WRITTEN INSTRUCTION 1
From the records, reproduce verbatim the lines beginning with the line that contains "You are a computer-use agent. The" and continuing through the line that contains "Viewport: 806px width, 461px". Omit the pictures.

DOCUMENT TEXT
This book adds to the growing scholarly attention paid to cultural labour, to understanding creative artistic work as work, as well as art. This history of one union over more than eight decades chronicles the Screenwriters Guild, later the Writers Guild of America, the union of the Hollywood screenwriters, and, through difficult ups and downs, still one of the most important unions in the American and global media industries. It is a dramatic, even tumultuous, story, with a leadership that was often courageous and daring but also strategically wrong repeatedly and, for a long period, politically compromised and threatening to its own members. That membership was often fractious and divided, its collective interests not always clear or achievable.

As workers, the writers have been continually faced with aggressive corporate antagonists, drastic corporate re-organization, and constant innovation in media technology. The terrain the union had to contest and occupy has been constantly changing and continues to do so. These features might be described for any category of worker in modern capitalism. But the writers' status as both artists and employees leads Banks to find three themes that recur, unresolved, over the decades. First, under American copyright law, ownership of work for hire resides with the corporation, not the writer, unlike for the novelist or playwright. The control of the author's work is continually a struggle. Second, this gives unusual importance to the credit on a film – who is named as author and who controls that naming is still an issue of complex negotiation. It remains as an indicator of the precarious status of the writer. Third, writers' status [End Page 283] can constantly shift. Writers were sometimes well paid insiders, close to particular producers, or even became producers. Or writers could be victimized by power or, for women and minorities, marginalized almost completely.

Banks' historically ordered account covers the entire life of the union, drawing on scholarly sources on the diverse periods, the many memoirs, more than sixty new interviews, and the Guild's own History Project. In 1978, almost a hundred writers were recorded in extensive interviews about their lives as writers and the union. The project was largely forgotten and Banks uses this rich resource to great effect. Her narration is enlivened by the personal voices of writers – observant, articulate, and humorous – who lived this history.

WRITTEN INSTRUCTION 2
List the sources that, according to the review of the Screenwriters Guild history, Banks draws on for her account.

DATA LINES

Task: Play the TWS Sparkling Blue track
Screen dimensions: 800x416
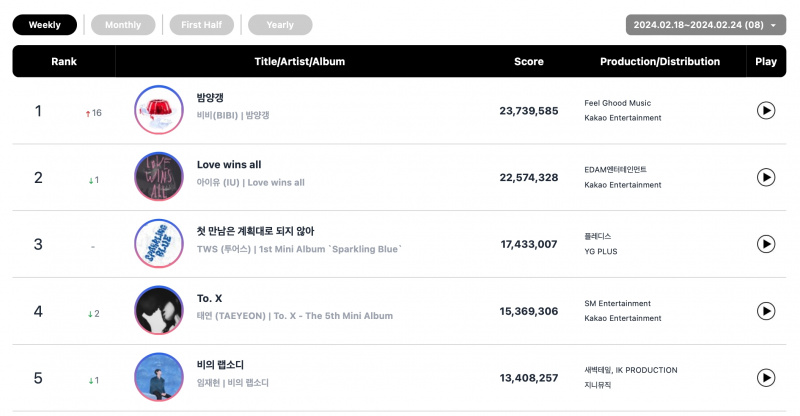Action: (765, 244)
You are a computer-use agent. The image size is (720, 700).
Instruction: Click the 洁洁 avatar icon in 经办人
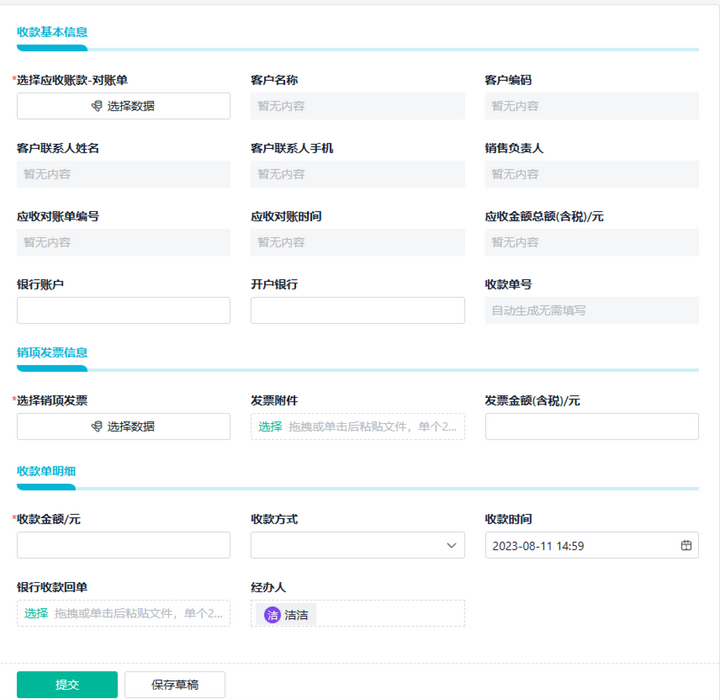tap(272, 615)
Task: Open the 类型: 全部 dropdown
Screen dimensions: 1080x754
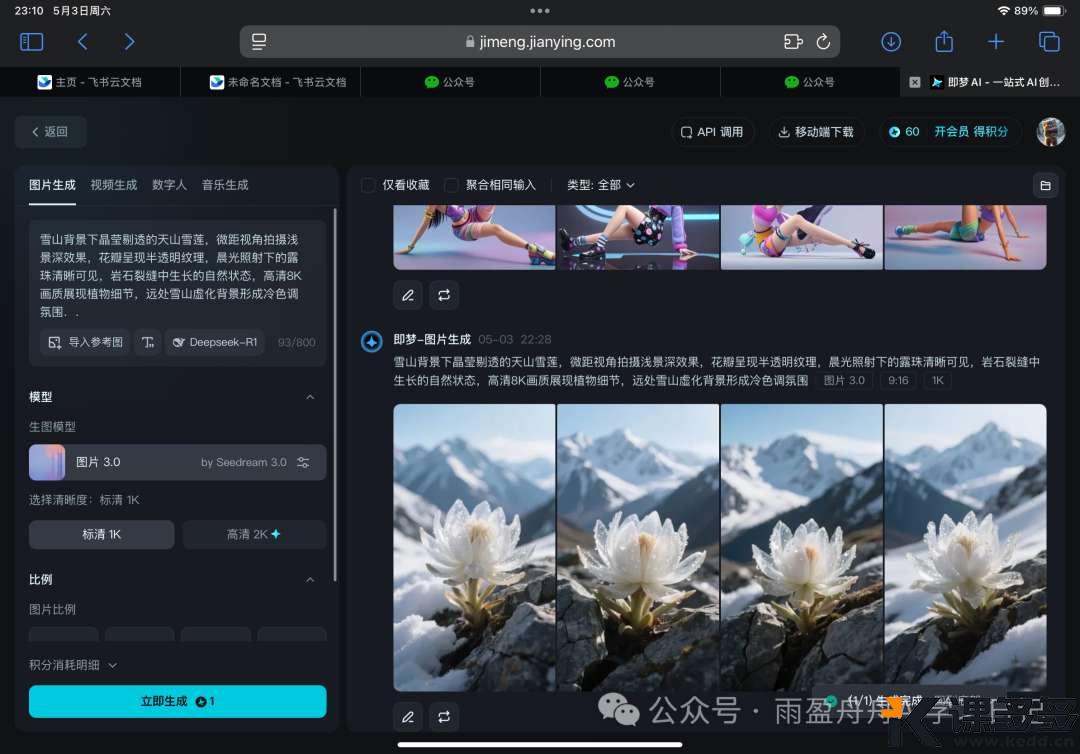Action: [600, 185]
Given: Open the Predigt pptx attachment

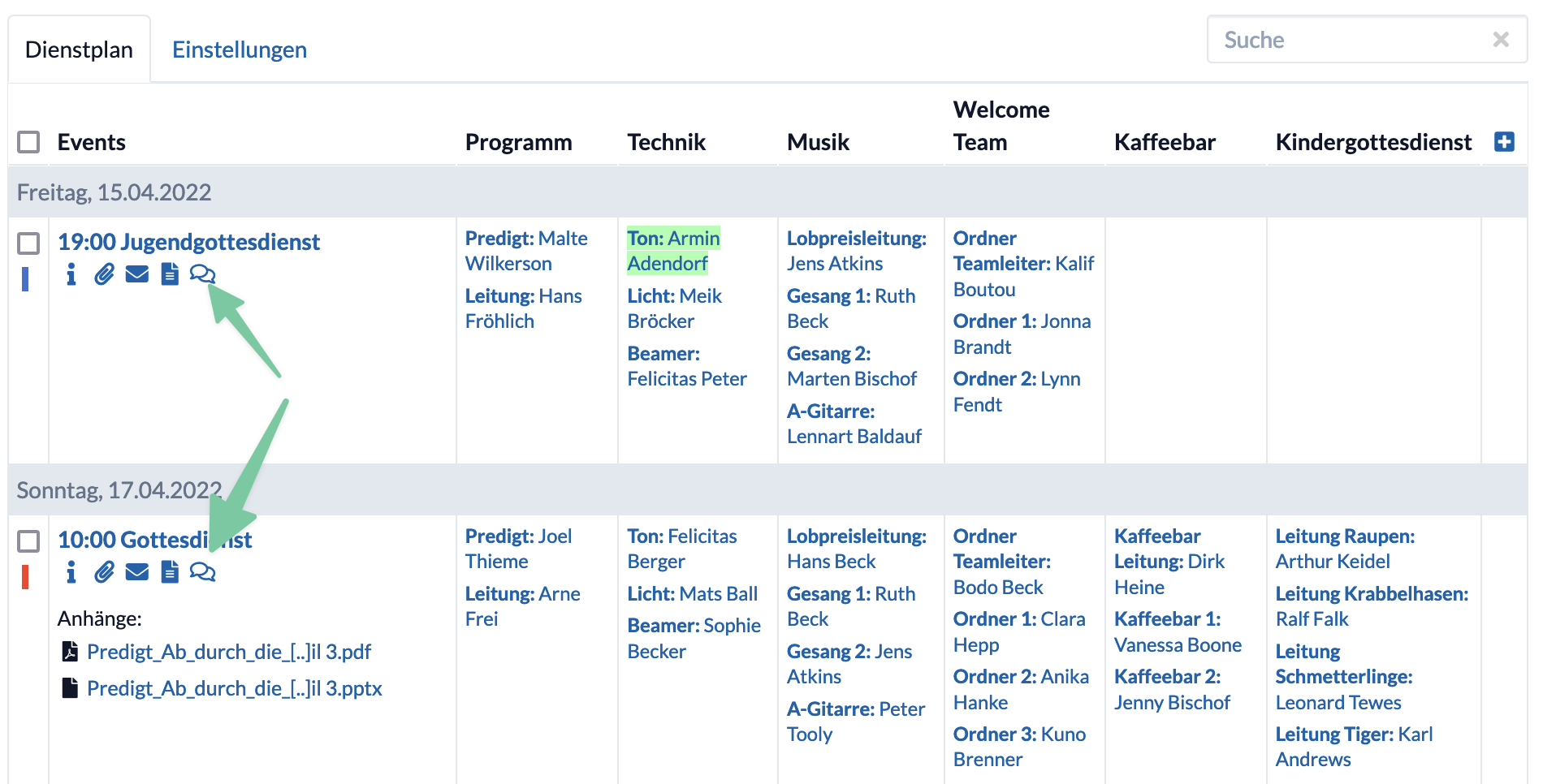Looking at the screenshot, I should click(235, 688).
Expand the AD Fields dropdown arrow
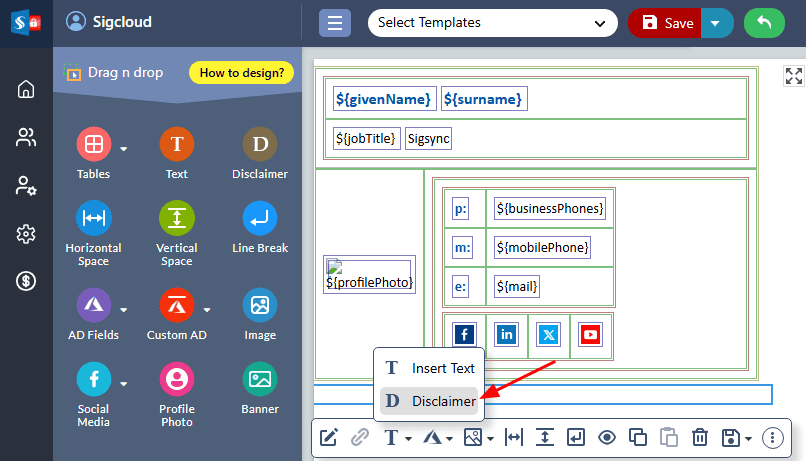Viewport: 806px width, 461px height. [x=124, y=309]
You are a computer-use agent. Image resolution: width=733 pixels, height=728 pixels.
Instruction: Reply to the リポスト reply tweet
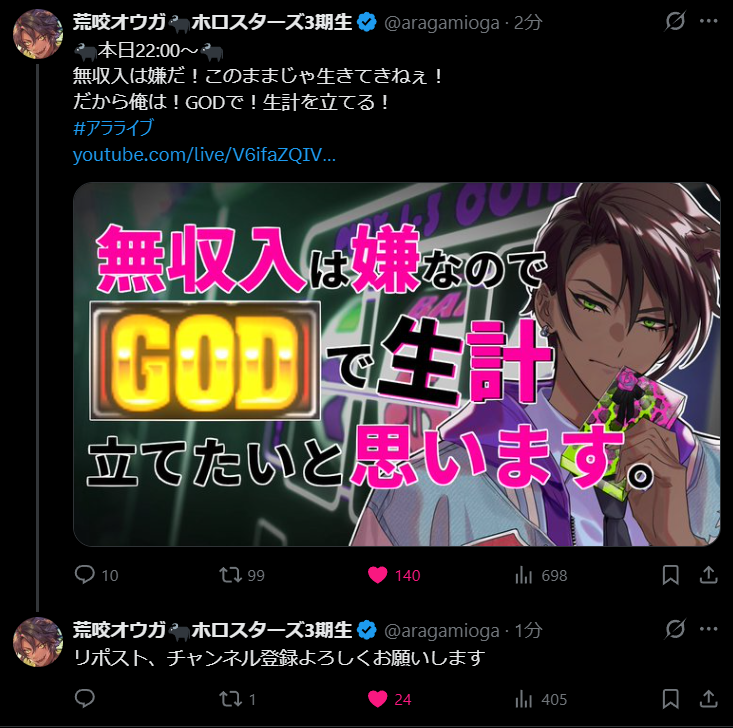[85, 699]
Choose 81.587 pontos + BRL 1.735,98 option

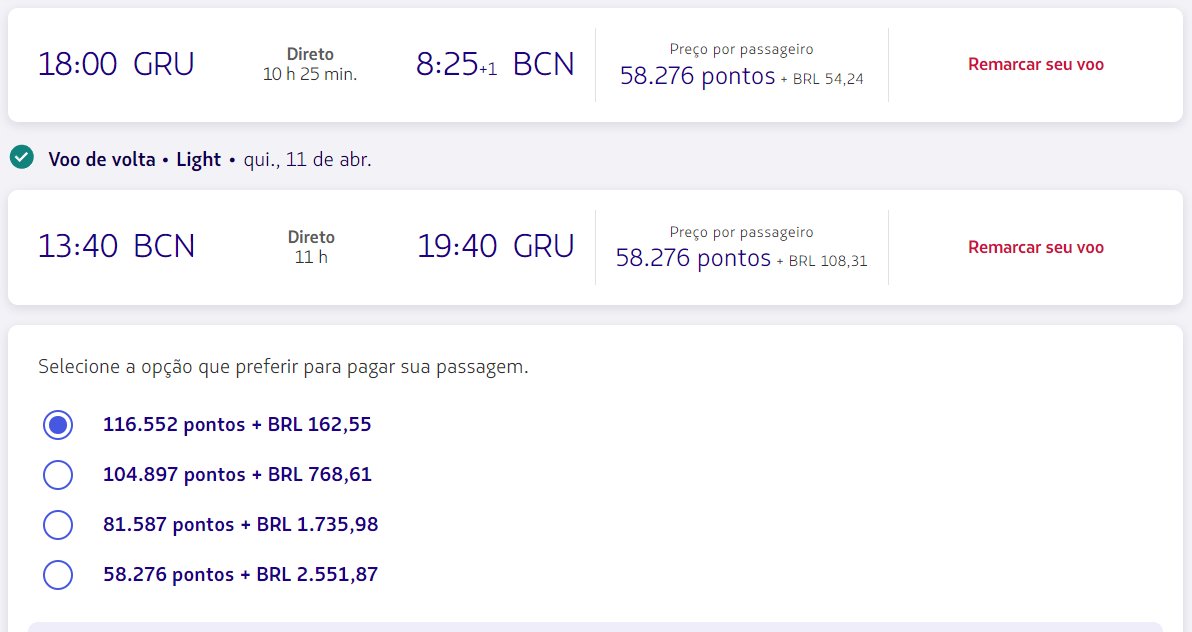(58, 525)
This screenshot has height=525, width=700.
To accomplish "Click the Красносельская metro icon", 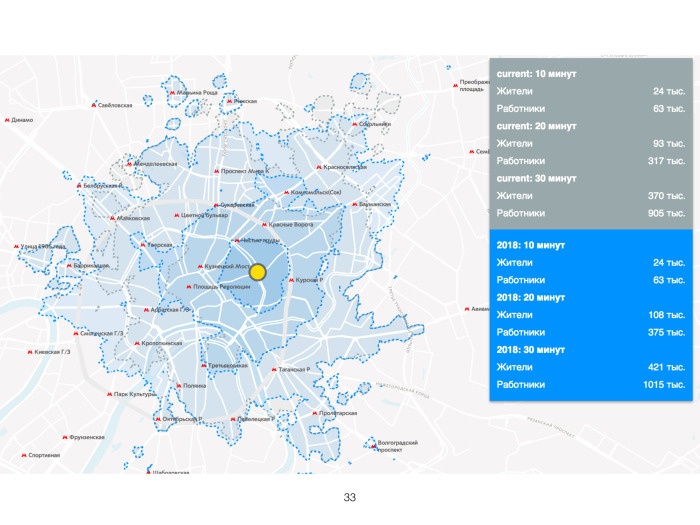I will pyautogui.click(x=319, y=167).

COMPLETE OUTPUT 1
You are a computer-use agent. The image size is (720, 700).
Instruction: Click the 洁洁 avatar icon in 经办人
tap(272, 615)
Task: Open the 类型: 全部 dropdown
Screen dimensions: 1080x754
Action: [600, 185]
Given: Open the Predigt pptx attachment

Looking at the screenshot, I should click(235, 688).
Expand the AD Fields dropdown arrow
Viewport: 806px width, 461px height. [x=124, y=309]

COMPLETE OUTPUT 2
- Scholarly sources on the diverse periods
- The many memoirs
- More than sixty new interviews
- The Guild's own History Project